Donald Nealey v. State
01-15-00999-CR
| Tex. App. | Aug 8, 2017Background
- On March 6, 2014 the victim, Stanly Kumbanattel, was chased, shot multiple times outside the Little Nell Apartments in Houston, and later died from multiple gunshot wounds.
- Witnesses saw two or three men in hoodies run from the scene to a black Acura; eight 9mm shell casings and a white glove were recovered near the victim.
- About an hour later the victim's Acura was used in an armed robbery at a House of Pies seven miles away; surveillance showed two masked men (one in black, one in blue) exit the Acura and commit the robbery.

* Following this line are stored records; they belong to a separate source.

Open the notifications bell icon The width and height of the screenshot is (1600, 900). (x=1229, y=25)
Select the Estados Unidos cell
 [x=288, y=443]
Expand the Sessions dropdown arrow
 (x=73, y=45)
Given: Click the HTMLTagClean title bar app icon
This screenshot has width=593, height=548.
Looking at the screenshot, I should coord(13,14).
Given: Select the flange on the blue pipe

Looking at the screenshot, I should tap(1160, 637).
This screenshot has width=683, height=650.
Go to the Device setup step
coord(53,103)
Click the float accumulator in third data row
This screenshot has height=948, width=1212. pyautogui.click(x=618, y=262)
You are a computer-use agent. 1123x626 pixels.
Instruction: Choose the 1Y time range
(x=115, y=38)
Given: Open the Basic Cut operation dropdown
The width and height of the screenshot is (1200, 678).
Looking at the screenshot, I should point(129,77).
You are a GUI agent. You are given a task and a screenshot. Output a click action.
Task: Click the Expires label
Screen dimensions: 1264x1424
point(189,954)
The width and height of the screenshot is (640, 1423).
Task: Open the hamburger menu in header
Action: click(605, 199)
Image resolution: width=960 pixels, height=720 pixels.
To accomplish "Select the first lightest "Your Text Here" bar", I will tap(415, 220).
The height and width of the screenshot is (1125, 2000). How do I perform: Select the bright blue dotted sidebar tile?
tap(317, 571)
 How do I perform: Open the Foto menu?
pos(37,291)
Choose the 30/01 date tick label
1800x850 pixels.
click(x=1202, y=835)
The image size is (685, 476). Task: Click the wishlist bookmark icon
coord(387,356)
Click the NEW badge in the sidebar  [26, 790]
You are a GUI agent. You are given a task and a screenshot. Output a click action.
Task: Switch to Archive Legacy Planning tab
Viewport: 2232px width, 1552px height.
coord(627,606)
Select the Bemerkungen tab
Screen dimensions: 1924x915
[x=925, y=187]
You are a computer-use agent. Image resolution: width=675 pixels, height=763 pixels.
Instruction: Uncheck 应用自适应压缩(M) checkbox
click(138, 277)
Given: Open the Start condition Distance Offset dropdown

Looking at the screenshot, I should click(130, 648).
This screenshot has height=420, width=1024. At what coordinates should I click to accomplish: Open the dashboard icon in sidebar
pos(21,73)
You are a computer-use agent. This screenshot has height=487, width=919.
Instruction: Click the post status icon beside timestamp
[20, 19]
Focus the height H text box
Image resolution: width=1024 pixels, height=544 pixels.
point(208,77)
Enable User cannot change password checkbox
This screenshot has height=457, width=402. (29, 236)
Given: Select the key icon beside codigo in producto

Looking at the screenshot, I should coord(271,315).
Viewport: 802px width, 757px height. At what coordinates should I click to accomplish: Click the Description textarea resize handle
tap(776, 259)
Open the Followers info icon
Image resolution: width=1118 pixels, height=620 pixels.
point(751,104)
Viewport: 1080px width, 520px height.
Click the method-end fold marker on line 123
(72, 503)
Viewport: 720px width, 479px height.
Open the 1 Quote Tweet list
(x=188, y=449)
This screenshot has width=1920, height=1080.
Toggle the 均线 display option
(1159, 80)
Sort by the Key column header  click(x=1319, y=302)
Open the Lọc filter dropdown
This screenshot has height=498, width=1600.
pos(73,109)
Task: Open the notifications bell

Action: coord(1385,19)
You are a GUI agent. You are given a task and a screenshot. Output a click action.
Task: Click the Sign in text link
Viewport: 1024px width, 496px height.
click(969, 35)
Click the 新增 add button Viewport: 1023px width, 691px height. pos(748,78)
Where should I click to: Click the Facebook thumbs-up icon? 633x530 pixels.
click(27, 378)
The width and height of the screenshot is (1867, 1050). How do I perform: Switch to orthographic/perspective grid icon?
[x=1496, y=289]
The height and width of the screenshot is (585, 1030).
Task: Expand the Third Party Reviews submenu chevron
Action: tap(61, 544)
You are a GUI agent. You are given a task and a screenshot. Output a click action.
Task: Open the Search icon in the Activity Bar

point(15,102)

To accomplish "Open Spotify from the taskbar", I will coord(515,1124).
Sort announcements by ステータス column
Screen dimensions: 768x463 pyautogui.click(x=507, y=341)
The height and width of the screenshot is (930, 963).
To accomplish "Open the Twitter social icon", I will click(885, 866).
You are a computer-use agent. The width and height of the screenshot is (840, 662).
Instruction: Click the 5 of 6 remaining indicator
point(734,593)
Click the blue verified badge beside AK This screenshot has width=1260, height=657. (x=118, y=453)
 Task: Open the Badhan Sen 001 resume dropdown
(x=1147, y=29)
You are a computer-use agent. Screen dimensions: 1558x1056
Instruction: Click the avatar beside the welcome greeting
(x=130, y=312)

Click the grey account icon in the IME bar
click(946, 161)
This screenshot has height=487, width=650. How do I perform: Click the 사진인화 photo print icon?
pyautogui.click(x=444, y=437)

- Appellant (identified in surveillance and at trial) and co-defendant Marquis Davis (who pleaded guilty to a reduced charge) were tied to the robbery; Davis testified he saw appellant repeatedly shoot the victim, then they used the victim's Acura to rob the restaurant.
- Police found a wallet bearing appellant's ID in the victim's Acura; appellant called police the morning after the murder saying his ID was in the victim's car and he feared implication.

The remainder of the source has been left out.